Shanghai Biomabs Pharmaceuticals

Status and phase

Completed

Phase 1

Conditions

Postmenopausal Osteoporosis

Treatments

Drug: Prolia®

Drug: CMAB807

Study type

Interventional

Funder types

Industry

Identifiers

NCT03925051

CMAB807-I-001

Details and patient eligibility

About

CMAB807 is a human monoclonal antibody targeting the key bone resorption mediator RANKL. The drug is administered via subcutaneous injection once six months and is approved for various indications, including the treatment of postmenopausal women with osteoporosis at increased/high risk of fracture.
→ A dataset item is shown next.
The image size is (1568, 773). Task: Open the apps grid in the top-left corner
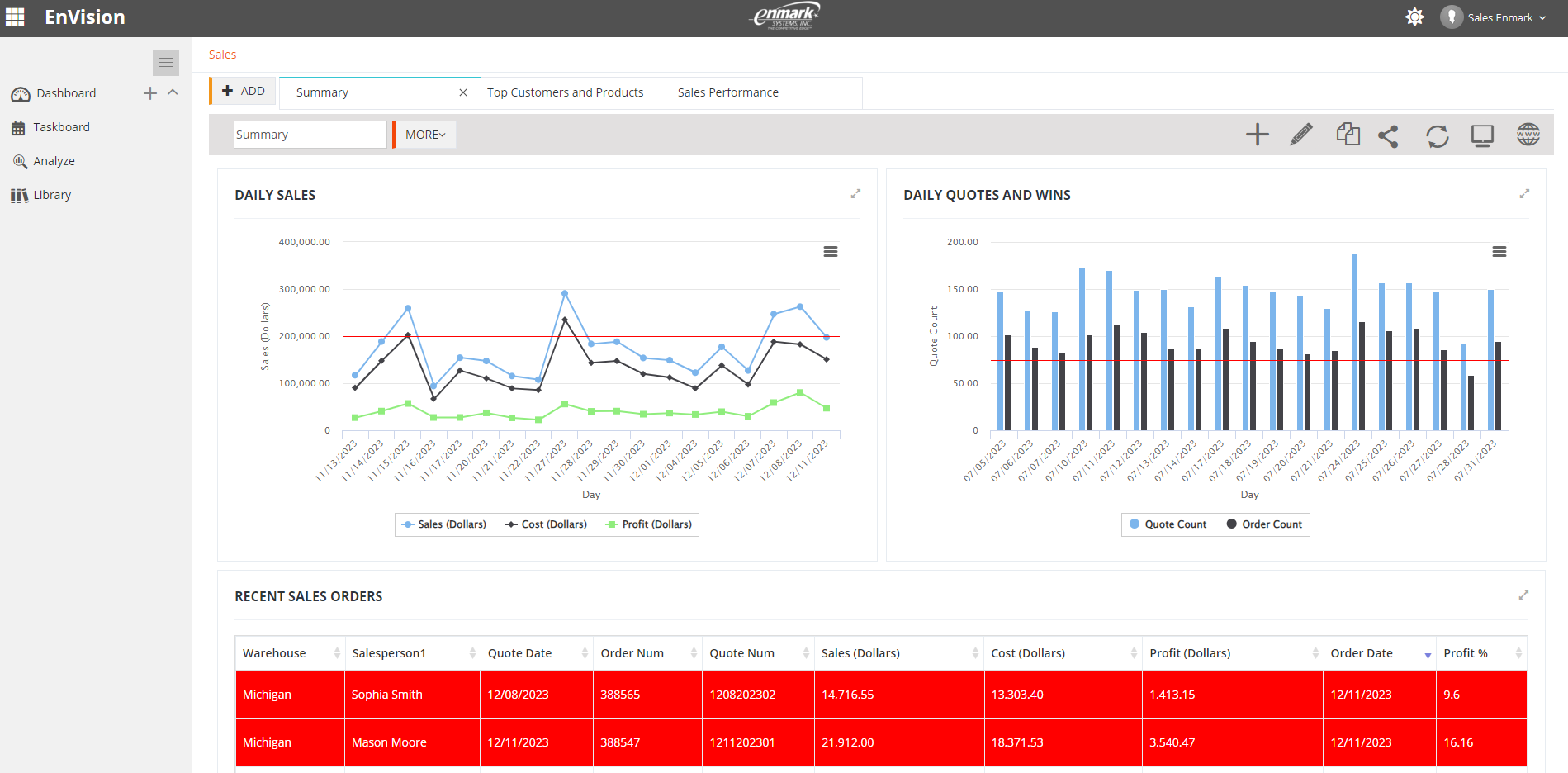coord(15,17)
This phase 1 clincical study investigates the pharmacokinetics, safety and immnogenicity of CMAB807,compared to prolia®, in healthy Chinese male subjects.

Full description

This is a phase 1 single center, randomized, double-masked, parallel-group clinical trial. The primary objective is to assess the pharmacokinetics similarity of single and subcutaneous injection of CMAB807 injection or Prolia® in health volunteers. The secondary objectives are to assess the clinical safety and immnogenicity similarity of single and subcutaneous injection of CMAB807 or Prolia® in healty volunteers. Meanwhile, exploring the pharmacodynamic similarities of CMAB807 and Prolia®.
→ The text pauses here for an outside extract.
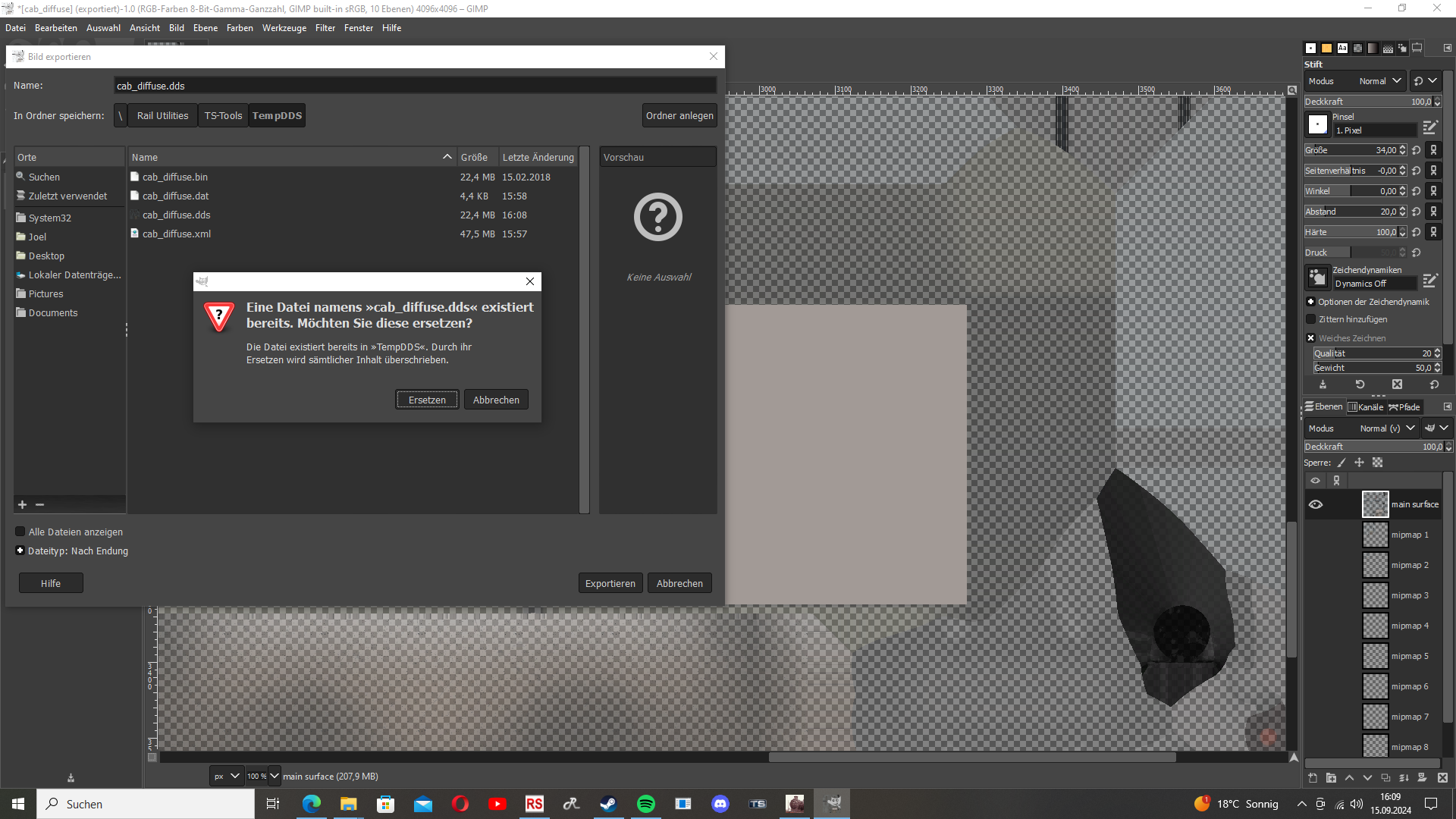Screen dimensions: 1456x819
Task: Click Ersetzen to overwrite the file
Action: 427,400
Subjects will receive a single 60mg of CMAB807 or Prolia® through subcutaneous injection.

Enrollment

132 patients

Sex

Male

Ages

18 to 65 years old

Volunteers

Accepts Healthy Volunteers

Inclusion criteria

Fully understand and voluntary sign the informed consent form,and be able to complete the study according to the protocol;
18 years ≤ age ≤65 years;
Physical examination, vital signs, clinical laboratory examination and various examinations are normal or abnormal without clinical significance;
Agree to take effective contraceptive measures throughout the study period (including not limited to: physical contraception, hormonal drugs of pregnancy, surgery, abstinence, etc.,) until at least 10 months after the last study is administered;
Body weight ≥50 kg, 19kg/m2≤BMI≤26kg/m2;
Serum calcium level between 2.15~2.55mmol/L（including the boundary value）;
Normal or clinically acceptable electrocardiogram (12-lead ECG), QTcB<450msec.

Exclusion criteria

Drink 14 units of alcohol per week within 3 months prior to administration, or take any alcohol substance within 48 hours before subcutaneous injection;
Substance abuse within 5 years before subcutaneous injection;
Smoke more than 5 cigarettes per day or the same amount of tobacco within 3 months before subcutaneous injection;
Allergic constitution;
Drink excessive amounts of tea, coffee or caffeinated beverages within 30 days before subcutaneous injection;
Use any prescription, over-the-counter, vitamin or herbal medicine within 30 days before subcutaneous injection;
Bone surgery was performed within 30 days before administration;
History of osteomyelitis or osteonecrosis of the jaw;
Inflammation or abnormalities in or around the site of administration;
Needle or blood sickness;
Dental disease or jaw disease requiring oral surgery, dental surgery; or plan to have dental surgery during the study;
Received the study drug(including Xgeva and Prolia), or participated in a clinical trial within 3 months prior to administration；
Received living viraL vaccine within 3 months prior to administration;
Blood donation or blood loss >400ml within 3 months prior to administration;
Hepatitis B surface antigen was positive, and/or hepatitis C antibody was positive;
The HIV antibody test was not negative;
Syphilitic test was positive;
Drug was detected in the urine;
Hyperparathyroidism, hypothyroidism, rheumatoid arthritis, Ankylosing Spondylitis, osteomalacia, Paget's disease, or fracture within 6 months;
History of severe lumbar disc herniation;
Insanity or legal problem are exist;
Plan to engage in strenuous physical labor or exercise during the study;
Other conditions that made it difficult to participate the study.